EXCERPT TO READ =
******************************
Community Health Workers (CHWs) are trusted members of their community who draw upon their knowledge and local relationships to further the health of local residents. Described as cultural brokers, CHWs typically reside in the community they serve and are uniquely positioned to connect community members with health and social service systems. In this way, CHWs play an essential role in their community by helping residents navigate health systems, coordinating their care, making connections to resources, and advocating for all aspects of residents' health (Brooks et al., 2014).
Integral to the services that CHWs provide is the skill to navigate complex systems. When CHWs have access to coordinated referral networks, such as those supported by IRIS, they can better assist their local population by making more effective connections to health and social service programs. “CHWs cannot do it alone,” says Dr. Mariah Chrans, Cradle Kansas City program director and Wyandotte County (Kansas) IRIS co-Champion, “Developing and sustaining strong partnerships with clients and partners is key to the CHW role.” Participating in collaborative community processes in which organizations share a vision, expectations, and workflows cultivates partnerships based on familiarity, accountability, and common goals.
Clients are directly impacted when trust is built through accountability. “Community Health Workers have traditionally referred clients to the resources and people they know. IRIS helps CHWs expand access to services for their clients by learning about resources they aren’t familiar with and building relationships with partners they didn’t previously know how to access,” Dr. Chrans says. However, mere knowledge of community resources doesn’t directly translate to successful connections on behalf of clients. Dr. Chrans further explains the role of partnerships, “CHWs rely on trust and accountability when referring a client to a resource; they must know that the client will receive good care that is culturally appropriate and relevant to their needs.” The ability to monitor and track clients’ referral progress, combined with the accountability IRIS network partners develop through shared expectations and transparent referral outcome data, fosters CHWs’ trust in referring clients to less-familiar partners.
******************************
Dataset entries:
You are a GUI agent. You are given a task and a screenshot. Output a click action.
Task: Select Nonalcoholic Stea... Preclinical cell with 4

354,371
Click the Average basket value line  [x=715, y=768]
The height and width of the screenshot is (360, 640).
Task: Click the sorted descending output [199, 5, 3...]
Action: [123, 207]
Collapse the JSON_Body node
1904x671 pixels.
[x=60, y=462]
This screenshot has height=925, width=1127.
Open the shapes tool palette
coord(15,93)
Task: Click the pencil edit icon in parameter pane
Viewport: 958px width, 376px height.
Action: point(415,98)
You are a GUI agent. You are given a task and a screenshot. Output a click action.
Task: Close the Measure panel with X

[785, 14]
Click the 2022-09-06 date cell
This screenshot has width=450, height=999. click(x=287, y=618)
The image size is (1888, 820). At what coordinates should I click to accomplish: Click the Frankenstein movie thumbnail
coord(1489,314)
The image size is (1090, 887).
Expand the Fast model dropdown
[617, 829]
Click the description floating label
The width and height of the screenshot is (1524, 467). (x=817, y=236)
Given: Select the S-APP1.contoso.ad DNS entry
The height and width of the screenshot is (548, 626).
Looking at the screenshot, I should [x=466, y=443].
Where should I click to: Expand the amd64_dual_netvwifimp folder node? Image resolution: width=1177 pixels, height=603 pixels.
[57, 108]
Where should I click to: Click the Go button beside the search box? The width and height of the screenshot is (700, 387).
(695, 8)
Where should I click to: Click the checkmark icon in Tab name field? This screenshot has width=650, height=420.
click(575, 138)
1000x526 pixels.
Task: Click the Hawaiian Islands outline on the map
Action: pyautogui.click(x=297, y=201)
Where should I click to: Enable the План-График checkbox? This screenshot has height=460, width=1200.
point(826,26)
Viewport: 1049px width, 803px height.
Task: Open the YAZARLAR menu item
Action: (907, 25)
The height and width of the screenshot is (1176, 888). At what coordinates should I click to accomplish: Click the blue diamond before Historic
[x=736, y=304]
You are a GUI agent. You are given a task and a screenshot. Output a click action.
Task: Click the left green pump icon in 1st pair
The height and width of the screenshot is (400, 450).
******************************
ASSIGNMENT 1 = Summarize the passage on community health workers in two sentences.
ASSIGNMENT 2 = Reproduce everything in the passage on community health workers from "Integral to the" down to "and common goals.", word for word.
Rely only on the passage on community health workers.

ANSWER SECTION 1 = Community Health Workers are trusted community members who connect local residents with health and social service systems by helping them navigate those systems, coordinating their care, linking them to resources, and advocating for their health. Coordinated referral networks such as IRIS help CHWs learn about resources and partners they did not previously know, and tracking referral progress, along with shared expectations and transparent outcome data, builds the trust CHWs need to refer clients to less-familiar partners.

ANSWER SECTION 2 =
Integral to the services that CHWs provide is the skill to navigate complex systems. When CHWs have access to coordinated referral networks, such as those supported by IRIS, they can better assist their local population by making more effective connections to health and social service programs. “CHWs cannot do it alone,” says Dr. Mariah Chrans, Cradle Kansas City program director and Wyandotte County (Kansas) IRIS co-Champion, “Developing and sustaining strong partnerships with clients and partners is key to the CHW role.” Participating in collaborative community processes in which organizations share a vision, expectations, and workflows cultivates partnerships based on familiarity, accountability, and common goals.